За столом, у овального зеркала, чуть ли не единственной вещи, принесенной ею в приданое, она долго и тщательно расчесывала и заплетала поредевшие, но все еще красивые волосы. Чепчик, без которого ни одна замужняя казачка не рискнет появиться на людях, она дома давно не носила, распаляя тем свекрухину злобу, и теперь со злорадством представляла себе, как поразятся бабы и девки ее бесстыдству. Зато мужики залюбуются червонным блеском шелковистой косы, всегда пахнущей обещанием молодой ласки. Старательно растирала на лице жировку, пытаясь разгладить ранние морщинки у глаз, румянилась. Из зеркала глядели на нее зеленоватые и туманные, с подрагивающими стрелочками запудренных ресниц глаза. Но скрыть примятость щек и припухлость носа никак не удавалось, и Мария, не сдаваясь, решила: "Проволыню часок, а там и смеркаться станет, при вечернем свете сойдет… А вообще-то Липа права: надо ухаживать за собой, ни на что не глядя! Мало ль что завтра с нашими чувствами произойдет, оно, может, и пожалеешь потом, что до морщин себя допустила"…

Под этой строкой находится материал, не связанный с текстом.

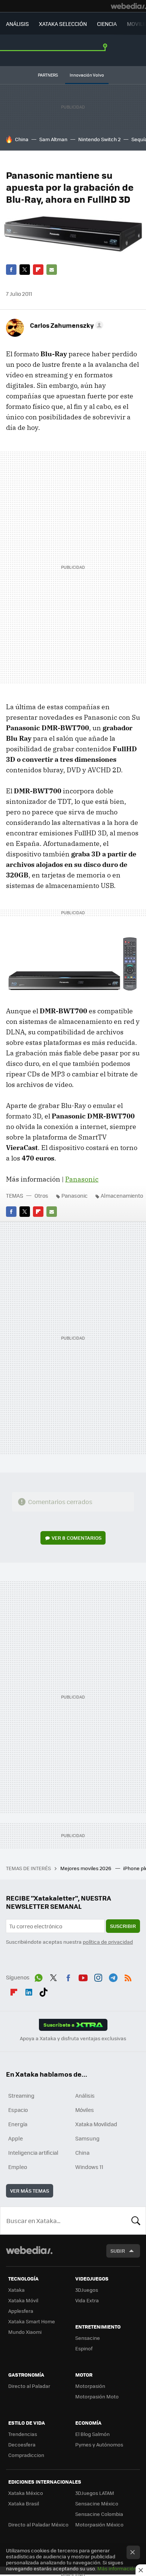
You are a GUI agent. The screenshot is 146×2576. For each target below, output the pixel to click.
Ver (76, 1537)
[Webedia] (128, 6)
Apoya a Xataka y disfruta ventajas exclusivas (73, 2038)
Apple (15, 2138)
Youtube (83, 1976)
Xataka (16, 2289)
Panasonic (81, 1179)
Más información (117, 2568)
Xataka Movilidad (96, 2124)
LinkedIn (29, 1991)
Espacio (18, 2109)
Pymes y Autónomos (99, 2444)
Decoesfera (22, 2444)
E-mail (51, 269)
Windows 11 (89, 2167)
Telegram (113, 1976)
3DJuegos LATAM (94, 2492)
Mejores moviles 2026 (86, 1868)
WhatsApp (39, 1976)
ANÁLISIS (17, 23)
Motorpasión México (99, 2524)
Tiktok (43, 1991)
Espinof (83, 2348)
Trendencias (22, 2433)
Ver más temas (29, 2190)
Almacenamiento (122, 1195)
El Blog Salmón (92, 2433)
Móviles (84, 2109)
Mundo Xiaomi (25, 2331)
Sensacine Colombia (99, 2513)
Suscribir (123, 1925)
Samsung (87, 2138)
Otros (41, 1195)
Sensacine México (96, 2503)
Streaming (21, 2095)
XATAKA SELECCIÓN (63, 23)
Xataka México (25, 2492)
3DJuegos (86, 2289)
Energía (17, 2124)
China (21, 139)
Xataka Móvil (23, 2300)
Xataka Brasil (23, 2503)
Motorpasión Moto (97, 2396)
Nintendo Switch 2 (99, 139)
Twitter (24, 269)
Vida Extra (87, 2300)
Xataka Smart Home (31, 2321)
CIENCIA (107, 23)
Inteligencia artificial (33, 2152)
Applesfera (20, 2310)
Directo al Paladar (29, 2385)
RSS (128, 1976)
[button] (65, 325)
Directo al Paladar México (38, 2524)
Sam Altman (53, 139)
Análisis (85, 2095)
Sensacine (87, 2337)
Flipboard (38, 269)
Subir (117, 2250)
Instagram (98, 1976)
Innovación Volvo (87, 75)
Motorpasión (90, 2385)
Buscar (136, 2220)
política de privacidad (108, 1941)
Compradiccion (26, 2454)
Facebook (11, 269)
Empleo (17, 2167)
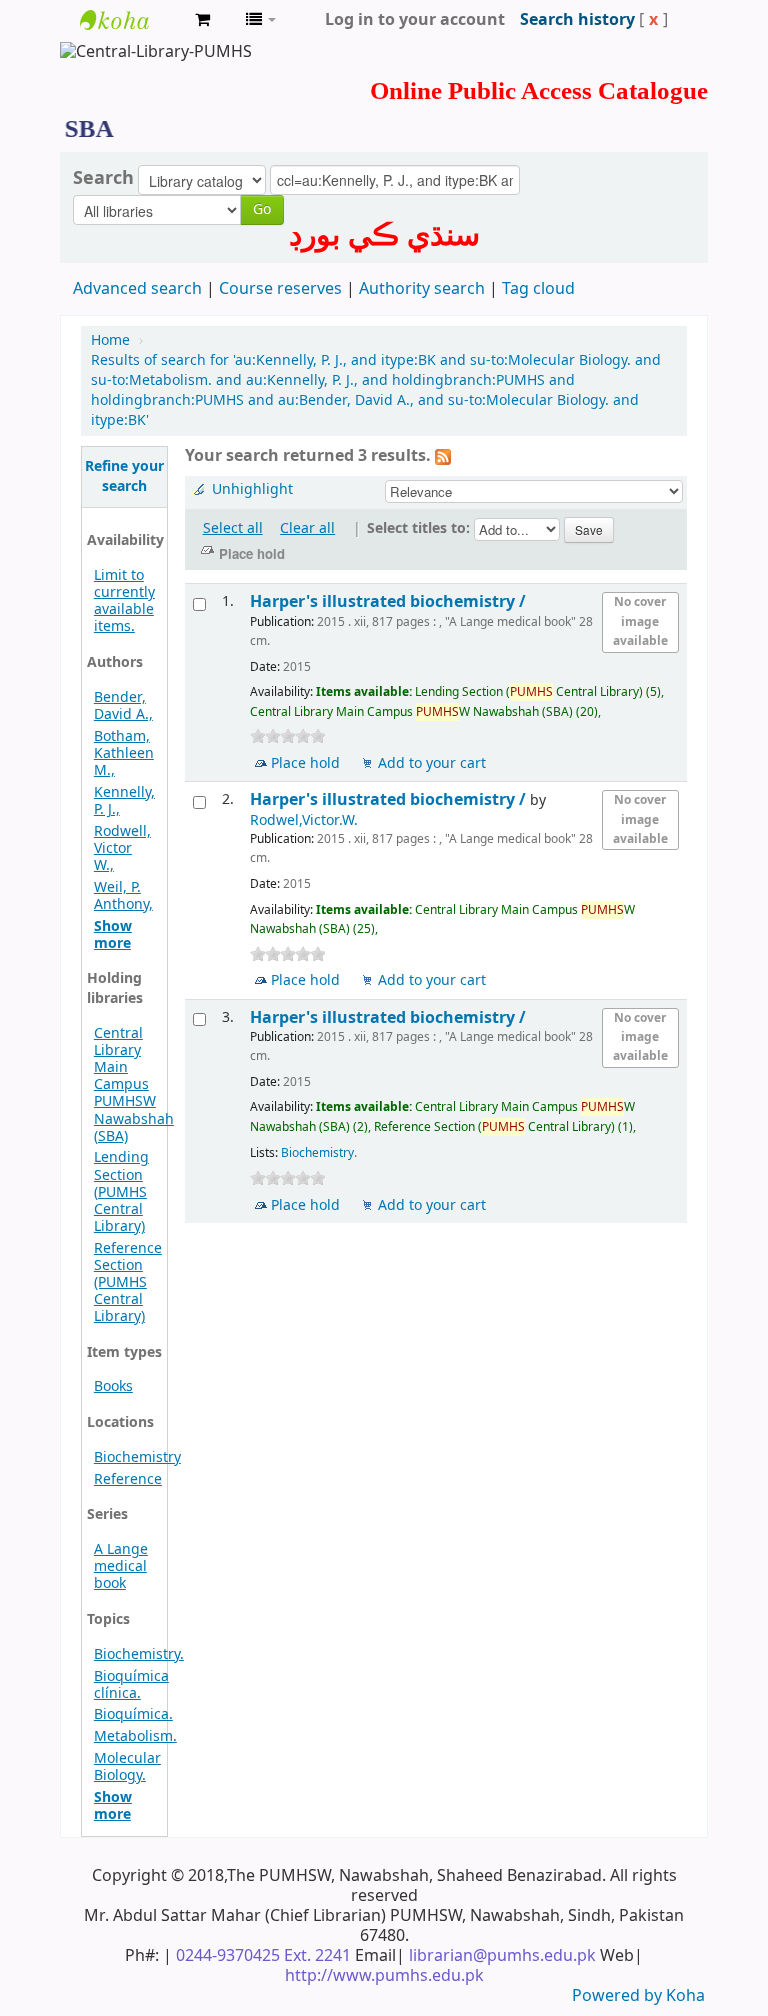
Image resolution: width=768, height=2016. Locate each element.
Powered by (619, 1996)
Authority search (422, 289)
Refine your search (124, 476)
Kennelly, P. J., (124, 801)
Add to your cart (432, 763)
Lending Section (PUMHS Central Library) (121, 1191)
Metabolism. (135, 1736)
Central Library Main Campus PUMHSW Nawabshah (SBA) (134, 1085)
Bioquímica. (133, 1714)
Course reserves (280, 289)
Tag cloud (538, 289)
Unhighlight (252, 489)
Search (103, 178)
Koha (685, 1996)
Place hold (305, 763)
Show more (113, 935)
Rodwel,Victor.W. (304, 820)
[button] (202, 20)
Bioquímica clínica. (131, 1685)
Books (113, 1386)
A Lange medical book (121, 1566)
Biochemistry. (139, 1654)
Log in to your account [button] (415, 20)
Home (110, 340)
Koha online (130, 20)
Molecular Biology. (127, 1767)
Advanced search (137, 289)
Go (262, 209)
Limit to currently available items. (124, 601)
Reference (128, 1479)
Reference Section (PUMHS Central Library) (128, 1282)
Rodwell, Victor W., (122, 848)
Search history (577, 20)
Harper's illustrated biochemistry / (390, 601)
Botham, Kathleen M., (124, 753)
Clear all (307, 528)
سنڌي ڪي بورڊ (384, 235)
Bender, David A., (123, 706)
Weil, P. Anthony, (123, 896)
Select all (233, 528)
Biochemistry (137, 1457)
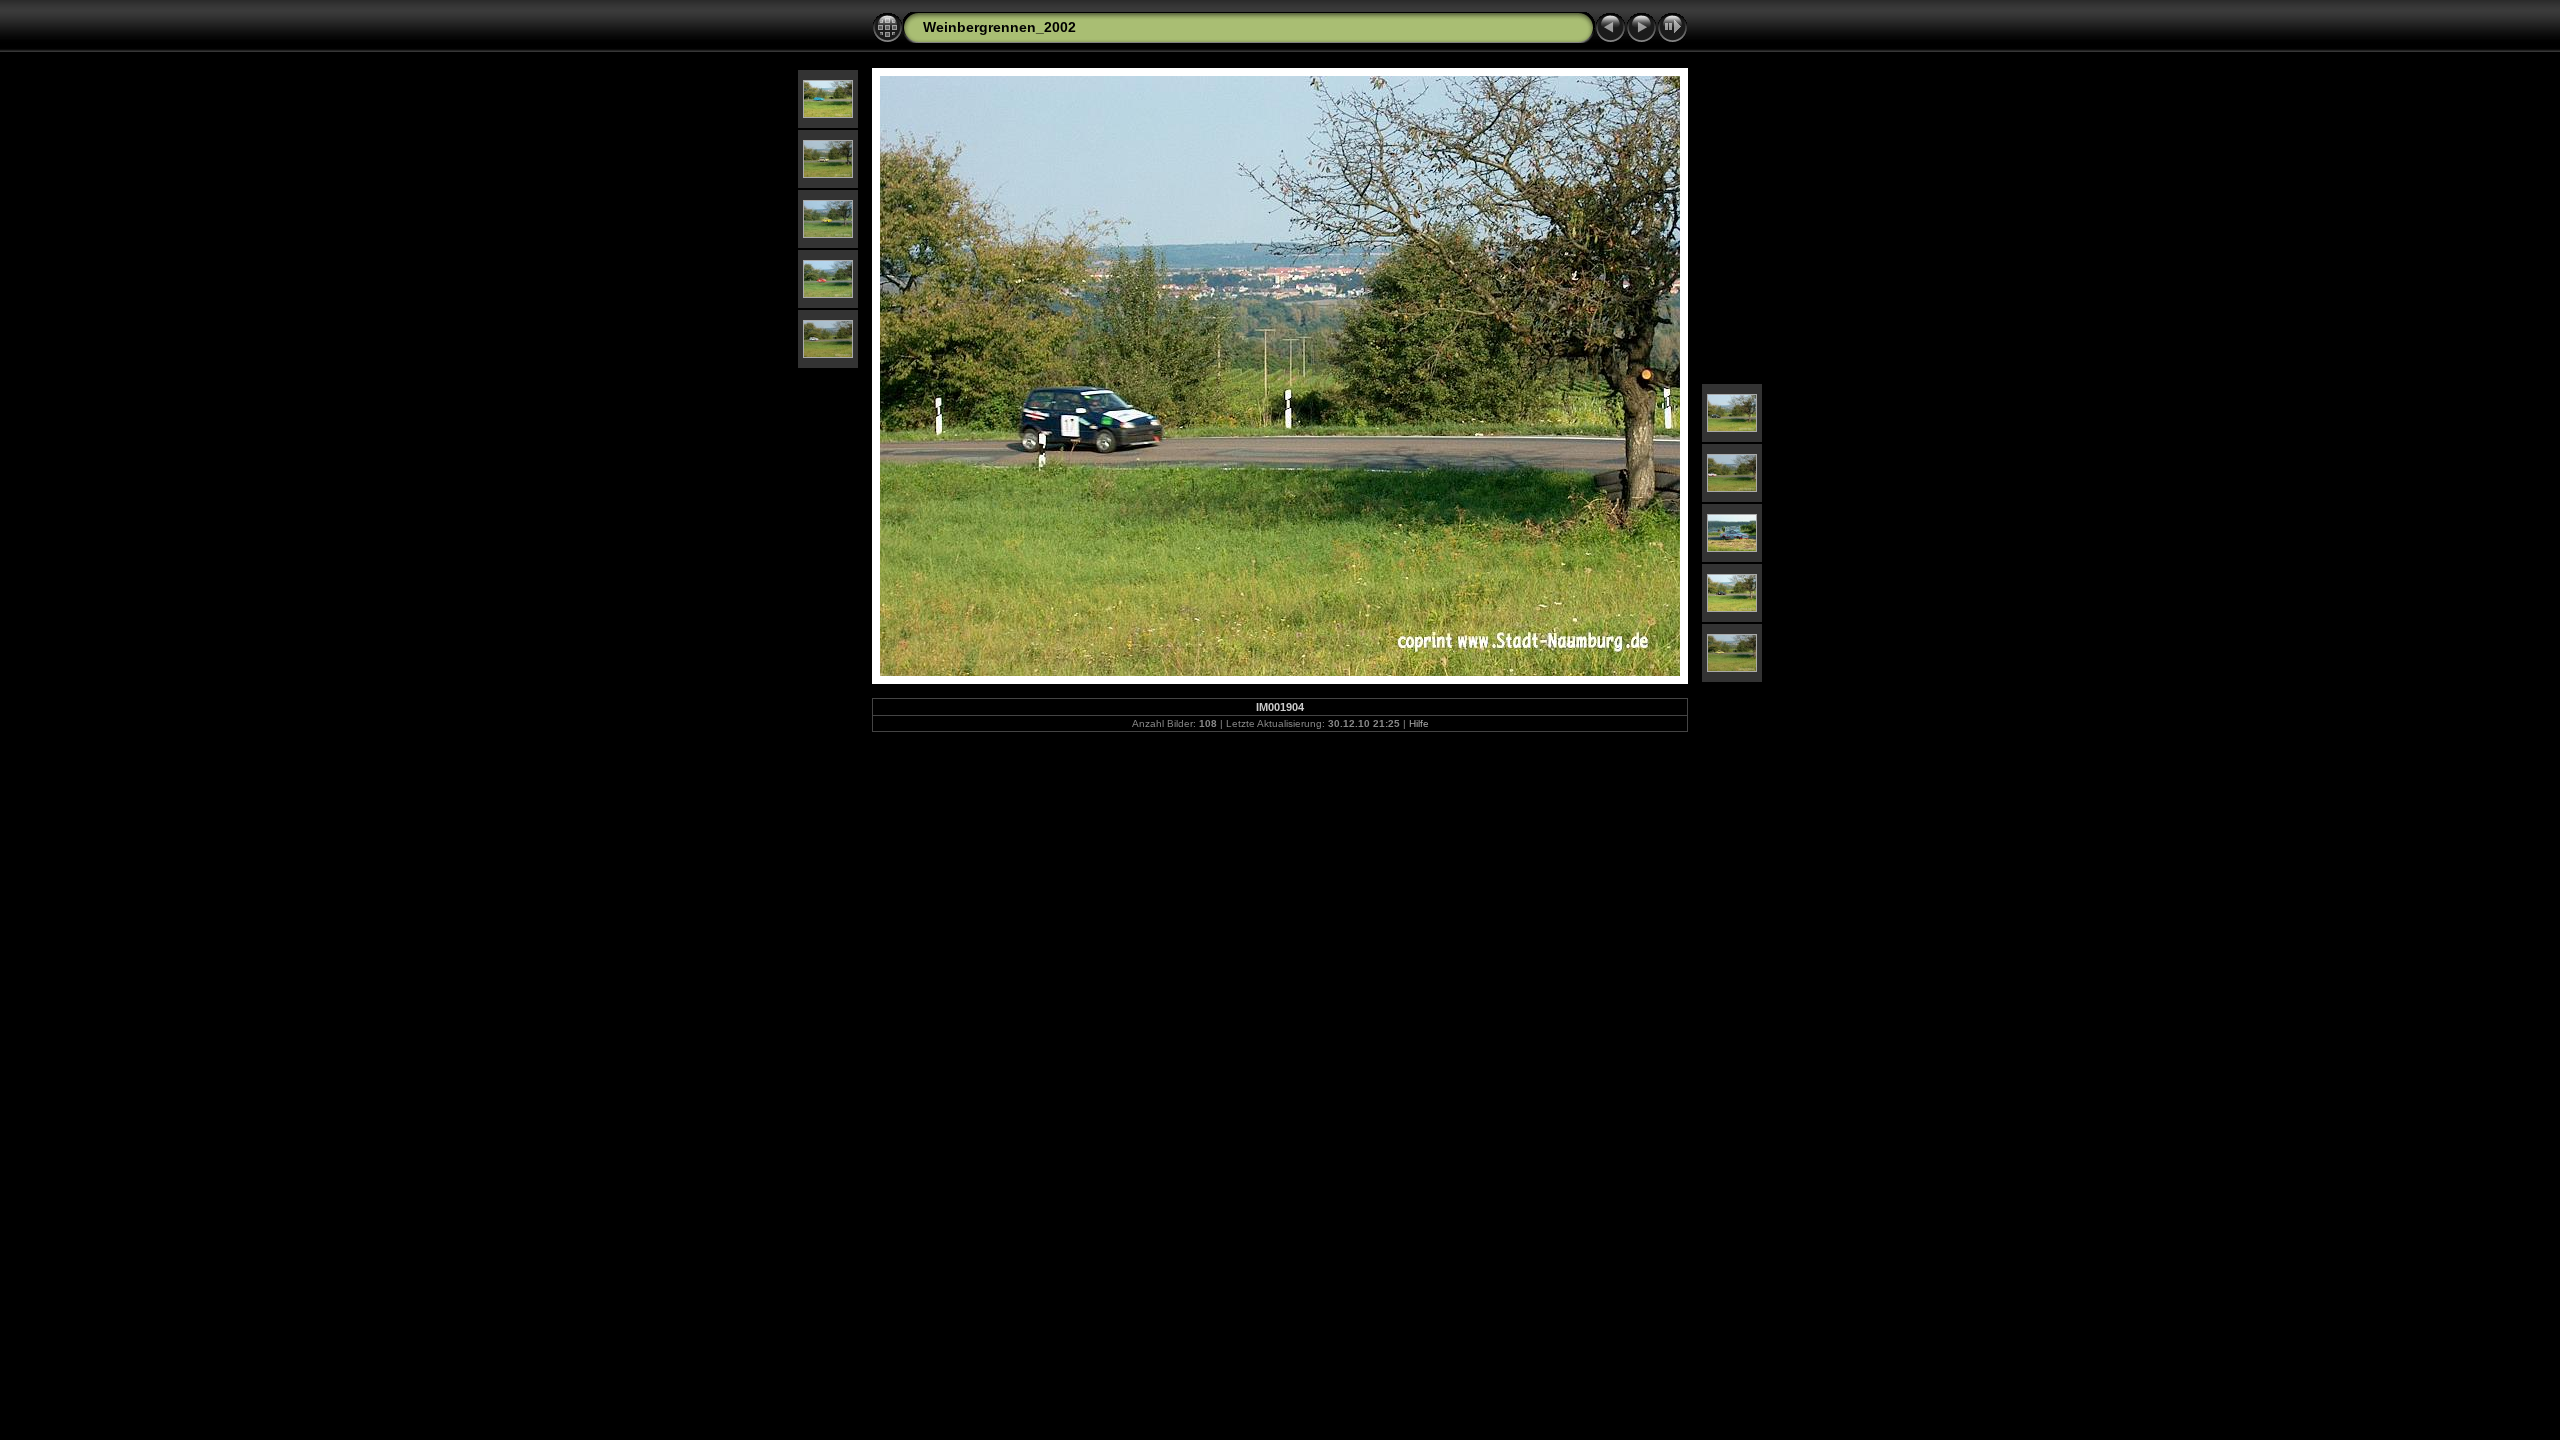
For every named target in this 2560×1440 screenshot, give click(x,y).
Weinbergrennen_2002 (999, 27)
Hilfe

Не торопясь, сдерживая себя и оглядывая каждое кружевце и пуговку, одевалась до тех пор, пока все приглашенные бабы и девки не оказались в сборе. К ней в боковушку постучалась Липа Анохина.
Покончив с делами, Халин и Пидина спешили с плаца на атаманский кувд. В станице на их глазах кибировские люди под вой баб и брань казаков тащили со дворов в отрядные брички чувалы и узлы, связанных за ноги кур и другую живность. У дома Бабенковых офицеров остановила неистовая ругань хозяина. Выпучив глаза, налитые бешенством, Кирилл ухватился за угол чувала с крупчаткой, который невозмутимо волокли на улицу угреватый осетин и кибировский казак, наряженный в солдатские обмотки. В бричке уже бугрились сваленные туда кладушки с салом, связка сушеной кизлярской воблы, сапетки с полу-придушенными утками. На самой грядке повис густо смазанный дегтем новый кирзовый сапог. От сарая до самых ворот, распахнутых настежь, вела дорожка рассыпанного зерна. На коридоре, упав головой на балясник, жалобно причитала старая Бабенчиха:
— Ой, что ж это делается, люди! Середь бела-то дня! Да кто же за нас, сирых, заступится!?
— Не трожь, говорю! Не трожь добро!.. Я его хребтиной, абрек ты вонючий, наживал! — срываясь на визг, кричал Кирилл.
— А ты прими-ка ручищи по-доброму, — рычал в усы кибировский казак. — Мы сверх положенного законом крошки не возьмем… От красных тебя, стерву, кто спасает? А ты цыплака на армию зажиливаешь…
— Я законом положенное надысь в правление сволок… Я для армии телушку извел… Не трожь, говорю, так твою мать! Я те голову раскрою, сунься мне во двор!